As he was going he referred to Felsen. “You trust your servant? You know he is also suspect.”

“I know he is a good servant.”

“Do not trust him too far. He talks too freely. Be on your guard; and don’t let him see this uniform. He will know that I have brought it; and the knowledge might be dangerous to both of us.”

It was a clever stroke for one spy to put me on my guard against the other; but my eyes were no longer blinded; and his warning did not mislead me.

I was fully alive to the personal risk I was running, and I spent a couple of hours in very anxious thought, recasting my plans for the next day. In the end I resolved to act as though implicitly believing in Bremenhof’s sincerity, and saw how to use one of his own spies to let him know my intention.

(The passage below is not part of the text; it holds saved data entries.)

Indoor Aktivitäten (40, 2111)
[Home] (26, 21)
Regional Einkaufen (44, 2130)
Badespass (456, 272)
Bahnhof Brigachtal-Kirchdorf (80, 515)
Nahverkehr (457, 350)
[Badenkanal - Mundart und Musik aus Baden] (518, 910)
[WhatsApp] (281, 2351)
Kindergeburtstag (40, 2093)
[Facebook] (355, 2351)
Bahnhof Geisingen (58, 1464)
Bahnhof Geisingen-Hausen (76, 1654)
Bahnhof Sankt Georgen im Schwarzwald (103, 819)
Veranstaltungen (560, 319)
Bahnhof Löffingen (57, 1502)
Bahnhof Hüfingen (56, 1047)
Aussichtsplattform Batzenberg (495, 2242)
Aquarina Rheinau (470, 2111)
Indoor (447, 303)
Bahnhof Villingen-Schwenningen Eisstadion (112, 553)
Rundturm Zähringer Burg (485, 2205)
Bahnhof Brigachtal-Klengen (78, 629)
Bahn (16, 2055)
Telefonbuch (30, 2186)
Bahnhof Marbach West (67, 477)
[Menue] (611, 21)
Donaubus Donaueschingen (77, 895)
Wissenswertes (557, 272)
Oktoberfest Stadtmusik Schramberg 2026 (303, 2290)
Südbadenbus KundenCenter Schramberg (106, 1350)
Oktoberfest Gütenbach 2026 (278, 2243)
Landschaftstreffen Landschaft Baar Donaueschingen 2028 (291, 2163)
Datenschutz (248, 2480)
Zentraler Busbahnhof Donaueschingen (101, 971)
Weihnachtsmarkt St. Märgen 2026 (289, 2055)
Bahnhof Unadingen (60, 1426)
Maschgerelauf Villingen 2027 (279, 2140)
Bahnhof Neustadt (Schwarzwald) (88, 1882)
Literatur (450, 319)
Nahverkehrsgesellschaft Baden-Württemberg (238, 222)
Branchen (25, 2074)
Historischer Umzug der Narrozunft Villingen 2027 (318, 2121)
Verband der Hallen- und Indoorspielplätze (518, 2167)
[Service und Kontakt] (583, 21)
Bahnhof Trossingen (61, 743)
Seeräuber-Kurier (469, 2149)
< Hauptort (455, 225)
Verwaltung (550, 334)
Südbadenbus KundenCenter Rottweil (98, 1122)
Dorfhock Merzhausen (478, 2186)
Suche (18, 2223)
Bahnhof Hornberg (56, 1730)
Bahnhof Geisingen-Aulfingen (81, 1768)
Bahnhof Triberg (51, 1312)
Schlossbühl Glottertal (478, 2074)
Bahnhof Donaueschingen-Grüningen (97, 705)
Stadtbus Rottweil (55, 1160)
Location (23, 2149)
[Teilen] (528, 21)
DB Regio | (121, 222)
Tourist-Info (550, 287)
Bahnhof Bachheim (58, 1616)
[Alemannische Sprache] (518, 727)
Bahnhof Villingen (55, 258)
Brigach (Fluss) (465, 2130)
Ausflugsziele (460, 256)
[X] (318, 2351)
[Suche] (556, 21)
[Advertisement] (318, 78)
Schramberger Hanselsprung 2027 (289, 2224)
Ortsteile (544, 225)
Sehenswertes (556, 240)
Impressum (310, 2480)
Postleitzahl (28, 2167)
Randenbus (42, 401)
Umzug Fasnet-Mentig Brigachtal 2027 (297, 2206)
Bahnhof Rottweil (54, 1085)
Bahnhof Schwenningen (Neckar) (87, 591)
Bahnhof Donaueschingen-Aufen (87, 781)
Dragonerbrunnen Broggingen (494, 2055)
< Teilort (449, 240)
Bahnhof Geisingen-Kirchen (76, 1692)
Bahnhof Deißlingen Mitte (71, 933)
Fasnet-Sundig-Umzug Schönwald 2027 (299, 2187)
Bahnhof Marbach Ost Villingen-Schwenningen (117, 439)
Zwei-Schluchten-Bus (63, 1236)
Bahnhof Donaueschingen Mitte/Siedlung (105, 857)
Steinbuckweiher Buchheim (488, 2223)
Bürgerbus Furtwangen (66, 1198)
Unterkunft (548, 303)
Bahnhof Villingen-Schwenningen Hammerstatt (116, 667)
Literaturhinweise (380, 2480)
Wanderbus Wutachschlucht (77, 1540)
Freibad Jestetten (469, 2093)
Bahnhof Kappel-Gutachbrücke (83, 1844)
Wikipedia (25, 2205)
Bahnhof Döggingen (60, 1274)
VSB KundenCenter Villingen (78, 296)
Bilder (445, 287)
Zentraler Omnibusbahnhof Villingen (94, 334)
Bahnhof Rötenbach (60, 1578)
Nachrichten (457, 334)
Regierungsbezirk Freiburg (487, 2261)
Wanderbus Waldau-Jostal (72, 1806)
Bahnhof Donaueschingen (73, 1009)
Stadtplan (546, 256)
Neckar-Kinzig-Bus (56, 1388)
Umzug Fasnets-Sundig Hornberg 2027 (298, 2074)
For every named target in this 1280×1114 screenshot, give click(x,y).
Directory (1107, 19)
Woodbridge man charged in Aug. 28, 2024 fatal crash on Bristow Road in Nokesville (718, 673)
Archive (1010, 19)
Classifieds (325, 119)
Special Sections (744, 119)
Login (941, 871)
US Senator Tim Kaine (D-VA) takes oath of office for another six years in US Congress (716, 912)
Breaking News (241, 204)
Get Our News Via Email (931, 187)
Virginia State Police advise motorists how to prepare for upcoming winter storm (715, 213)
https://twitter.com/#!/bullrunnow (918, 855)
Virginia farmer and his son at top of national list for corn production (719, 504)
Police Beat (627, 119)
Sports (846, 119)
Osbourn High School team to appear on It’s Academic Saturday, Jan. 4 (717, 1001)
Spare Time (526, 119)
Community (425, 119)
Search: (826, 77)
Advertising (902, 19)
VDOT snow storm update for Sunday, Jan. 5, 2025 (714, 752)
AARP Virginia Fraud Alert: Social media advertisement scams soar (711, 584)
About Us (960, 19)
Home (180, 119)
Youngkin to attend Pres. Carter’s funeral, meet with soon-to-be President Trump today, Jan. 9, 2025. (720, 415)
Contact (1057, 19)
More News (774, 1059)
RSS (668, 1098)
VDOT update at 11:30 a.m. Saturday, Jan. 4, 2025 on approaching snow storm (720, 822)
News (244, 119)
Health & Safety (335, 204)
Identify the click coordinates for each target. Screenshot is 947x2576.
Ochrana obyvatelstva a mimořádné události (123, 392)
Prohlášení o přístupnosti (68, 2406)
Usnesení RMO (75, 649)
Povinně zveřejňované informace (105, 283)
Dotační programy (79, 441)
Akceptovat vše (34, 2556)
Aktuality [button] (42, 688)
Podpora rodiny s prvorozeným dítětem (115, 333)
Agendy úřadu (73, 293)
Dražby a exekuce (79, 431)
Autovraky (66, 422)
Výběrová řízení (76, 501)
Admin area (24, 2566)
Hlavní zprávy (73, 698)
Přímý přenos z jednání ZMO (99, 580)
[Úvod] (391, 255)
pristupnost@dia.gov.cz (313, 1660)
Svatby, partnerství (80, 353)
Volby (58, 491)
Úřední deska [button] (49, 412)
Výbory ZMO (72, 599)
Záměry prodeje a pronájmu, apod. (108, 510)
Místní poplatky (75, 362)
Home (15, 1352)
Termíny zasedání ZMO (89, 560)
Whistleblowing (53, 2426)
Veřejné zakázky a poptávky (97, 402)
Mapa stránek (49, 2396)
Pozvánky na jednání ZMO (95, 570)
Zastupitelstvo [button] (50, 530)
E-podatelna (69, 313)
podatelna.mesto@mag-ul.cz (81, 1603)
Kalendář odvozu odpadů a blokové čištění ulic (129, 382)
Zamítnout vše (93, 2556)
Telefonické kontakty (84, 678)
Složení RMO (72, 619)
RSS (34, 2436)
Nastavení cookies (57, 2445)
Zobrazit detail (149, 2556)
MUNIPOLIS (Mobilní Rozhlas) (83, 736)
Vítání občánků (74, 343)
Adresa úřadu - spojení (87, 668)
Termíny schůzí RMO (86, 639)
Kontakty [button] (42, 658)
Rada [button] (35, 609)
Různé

In the morning I wrote a note to Volna.

“Dear Miss Drakona,—I am glad to tell you that in an interview I had with Colonel Bremenhof last night he agreed to hand over to me the evidence against your mother and also to place it on record that there is no charge of any kind against you. He imposed one condition; and I shall comply with it by leaving Warsaw to-night. I think it better not to call upon you this morning. Therefore I send this by my servant, Jacob Felsen, who is to be trusted.